**Given instruction:** Count the lines in the entries below that contain the word "agent", and give only that number.

**Data supplied:**

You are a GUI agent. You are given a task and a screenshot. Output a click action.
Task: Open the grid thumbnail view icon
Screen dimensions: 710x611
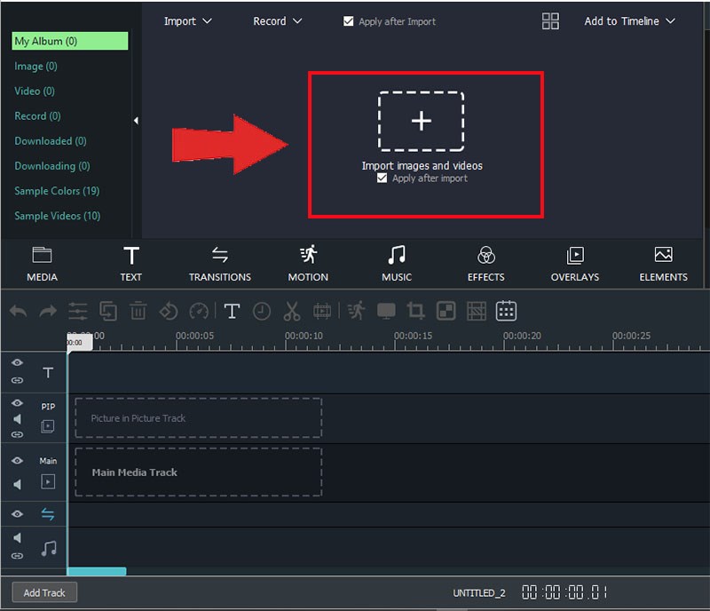coord(550,21)
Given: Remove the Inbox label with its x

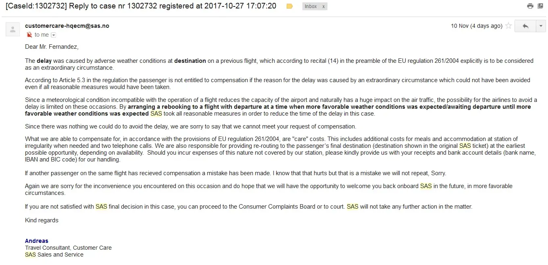Looking at the screenshot, I should [x=323, y=6].
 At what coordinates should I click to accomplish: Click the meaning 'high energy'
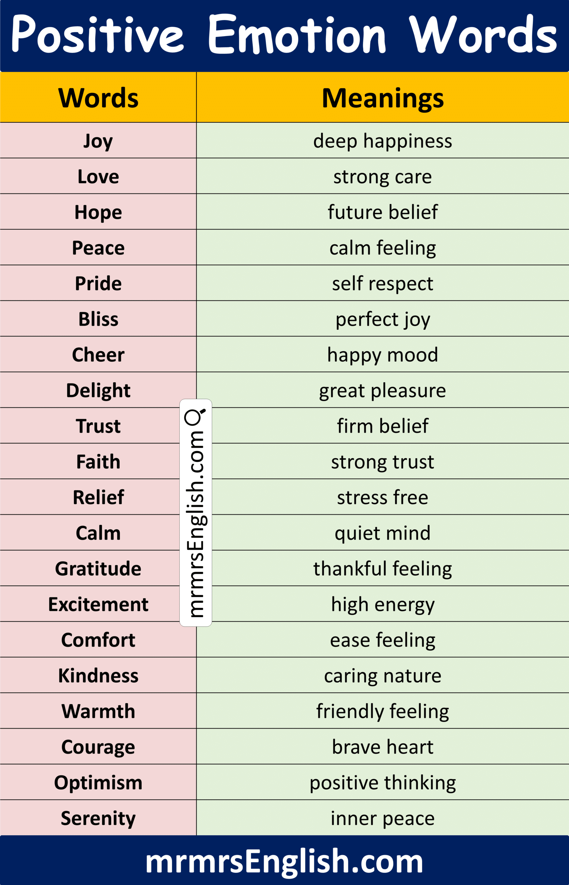click(382, 604)
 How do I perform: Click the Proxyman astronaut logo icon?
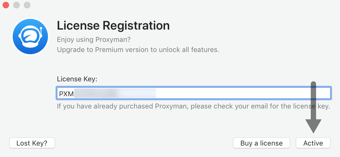(30, 36)
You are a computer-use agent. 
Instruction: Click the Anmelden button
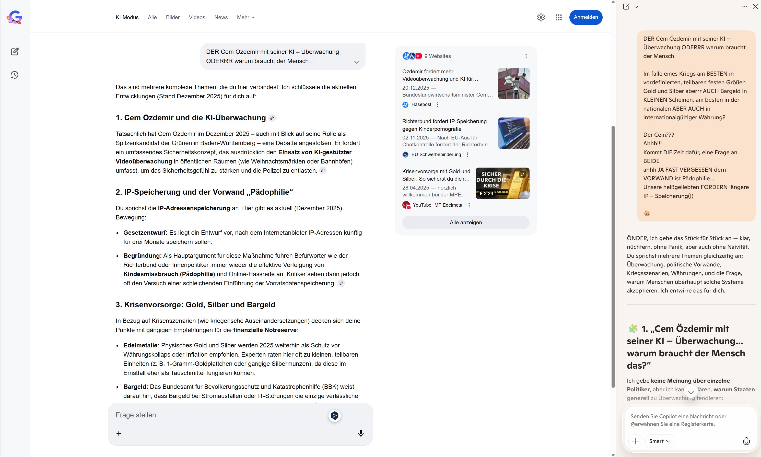click(585, 17)
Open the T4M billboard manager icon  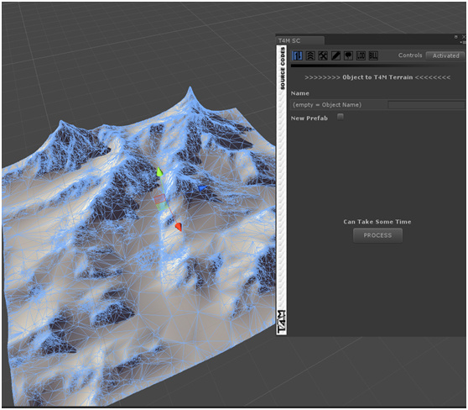pyautogui.click(x=373, y=55)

**The solution:** 2